Project Details
The role of complement inhibition in experimental murine stroke: trangsgenic intracerebral overexpression and pharmacological application of the murine complement inhibitor Cry
Applicant
Professor Dr. George Trendelenburg
Subject Area
Clinical Neurology; Neurosurgery and Neuroradiology
Term
from 2004 to 2009
Project identifier
Deutsche Forschungsgemeinschaft (DFG) - Project number 5443644
Activation of the complement cascade seems to play an important role in neuroinflammation and adverse outcome after stroke. Transgenic mice with central nervous system (CNS)-targeted expression of the soluble murine complement inhibitor sCrry (GFAP-sCrry mice) have recently been developed and were shown to be neuroprotected in experimental models of autoimmune and traumatic brain injury.
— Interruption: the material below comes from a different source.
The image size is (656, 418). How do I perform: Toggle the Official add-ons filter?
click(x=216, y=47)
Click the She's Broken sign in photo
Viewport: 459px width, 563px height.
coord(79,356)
GFAP-sCrry mice, due to an almost complete brain-specific shutdown of complement activation, are a highly attractive model to elucidate the role of the complement system in stroke. We plan to subject transgenic GFAP-sCrry mice and their wild-type (WT) littermates to experimental stroke, using a clinically relevant and well-established model of transient focal cerebral ischemia. The effects of CNS-specific complement inhibition will be analyzed with regard to the extent of neuronal apoptosis, infarct volume, blood-brain-barrier dysfunction, neurological scores and regulation of expression of pro-inflammatory and neuroprotective genes in the brains of transgenic mice and WT littermates. To establish a therapeutic approach with potential clinical significance, we will furthermore inject WT mice with the recombinant complement inhibitor Crry-Ig after induction of cerebral ischemia. The above-mentioned neuropathological sequelae will be determined as outcome parameters in CrryIg-injected and compared to vehicle-treated mice. We believe that our experimental approach has unique features due to the intrinsic and continuous inhibition of complement activation in the CNS of the transgenic mice, and translation to a pharmacological approach using the recombinant molecule as a potential therapeutic agent.
DFG Programme
Research Grants
Participating Persons
Professor Dr. Ulrich Dirnagl; Professor Dr. Philip F. Stahel